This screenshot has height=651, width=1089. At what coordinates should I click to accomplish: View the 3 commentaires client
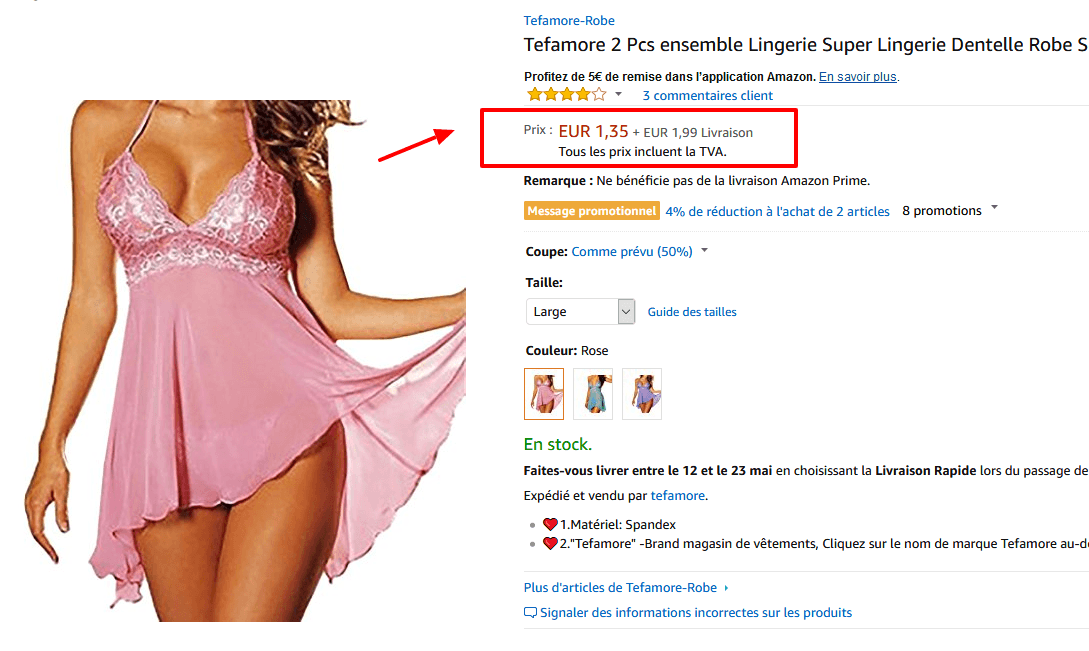click(707, 95)
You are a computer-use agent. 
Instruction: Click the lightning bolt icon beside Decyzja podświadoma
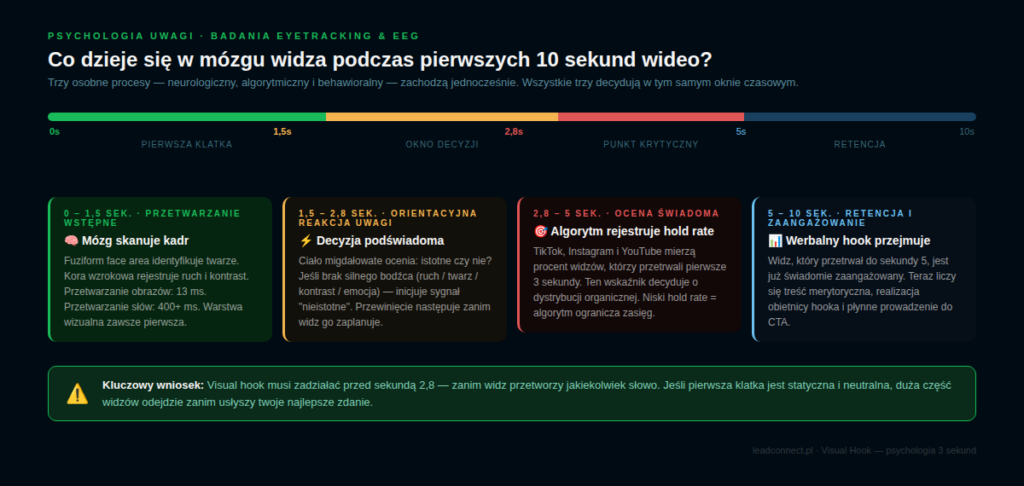pyautogui.click(x=306, y=241)
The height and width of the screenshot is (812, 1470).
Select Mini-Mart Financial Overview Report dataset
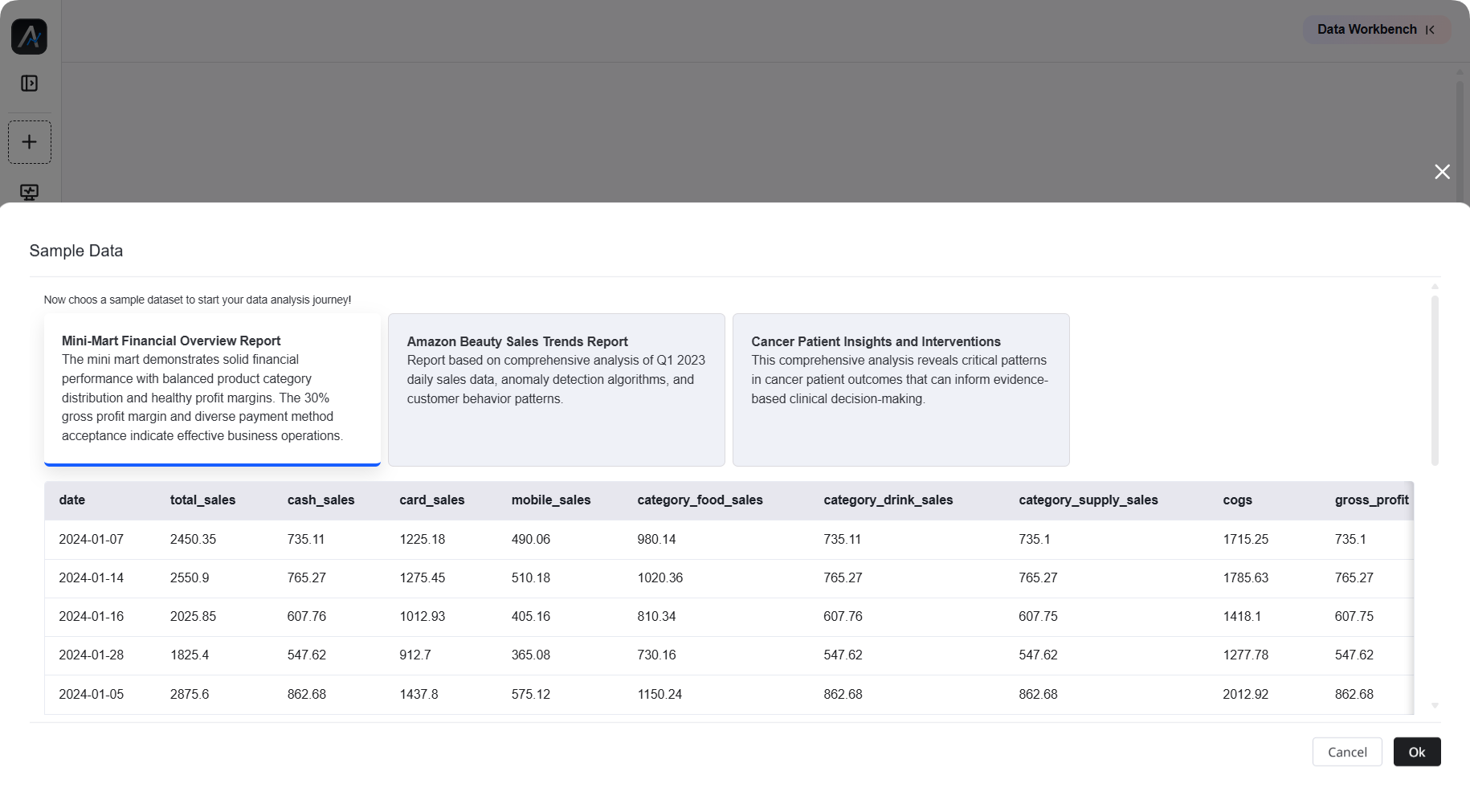(x=212, y=389)
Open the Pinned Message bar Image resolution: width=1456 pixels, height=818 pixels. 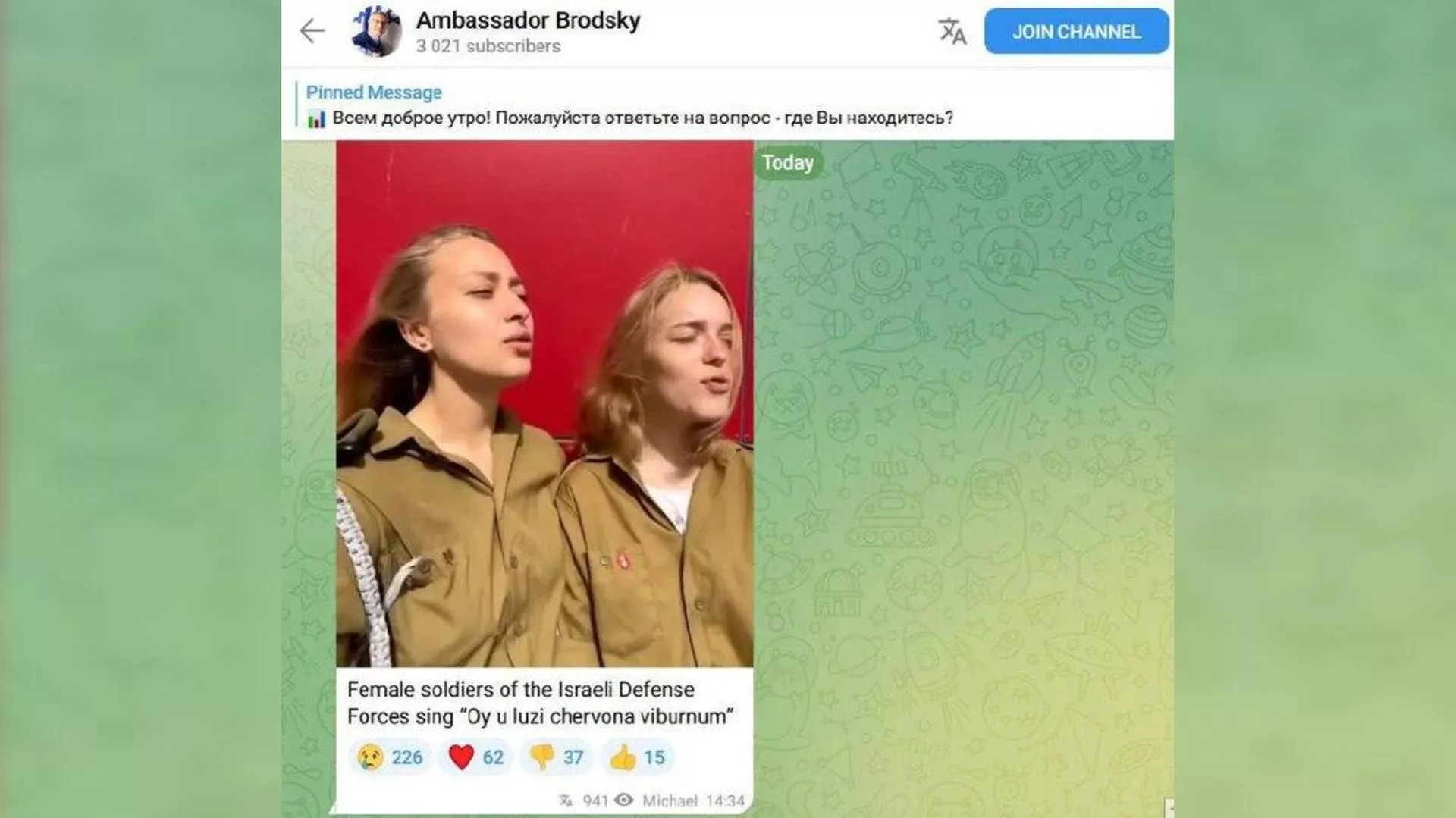click(727, 105)
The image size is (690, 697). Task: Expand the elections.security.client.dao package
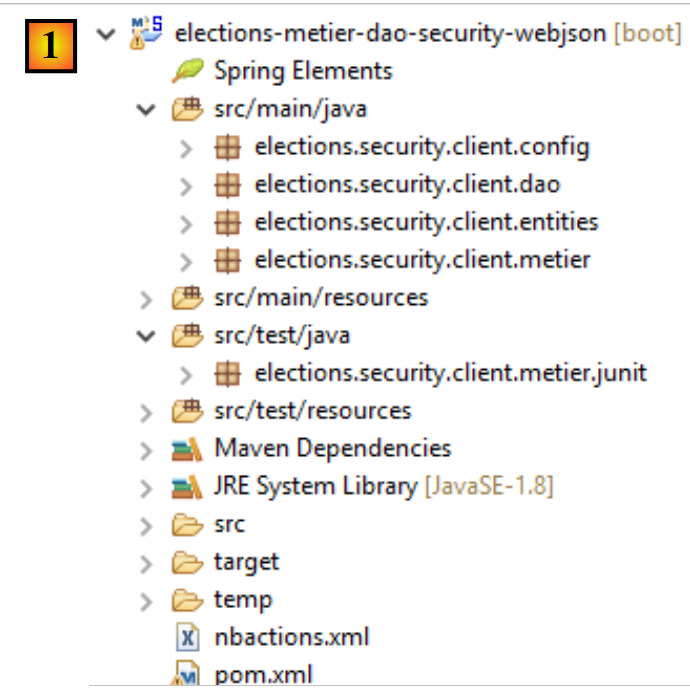click(x=186, y=185)
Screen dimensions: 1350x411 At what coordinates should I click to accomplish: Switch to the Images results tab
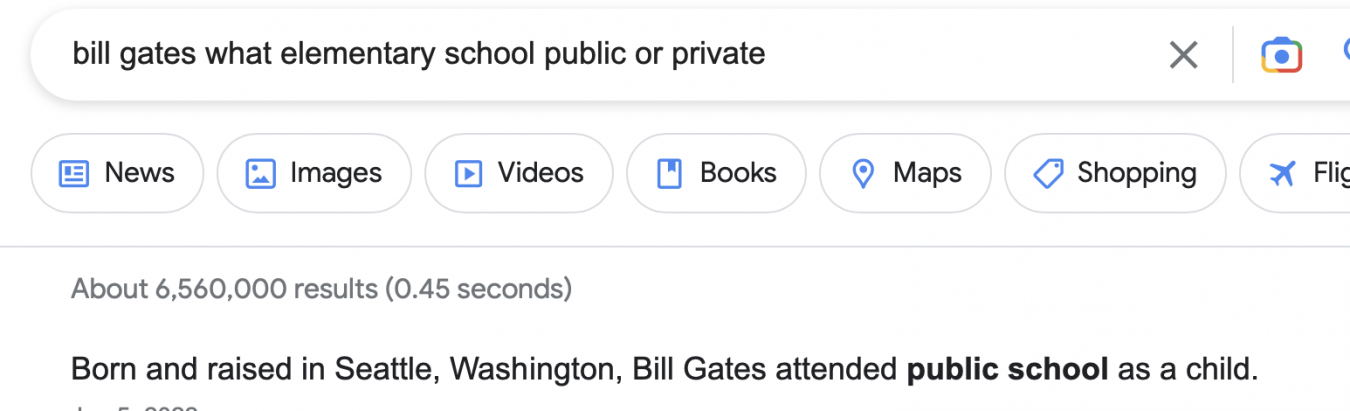[335, 173]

Work request
What you write must match, line for line, the lines from the one with "Screen dimensions: 1350x411" through the last line of the data above, minus the pictures.

Result of the task
Screen dimensions: 1350x411 At what coordinates should I click to accomplish: Switch to the Images results tab
[335, 173]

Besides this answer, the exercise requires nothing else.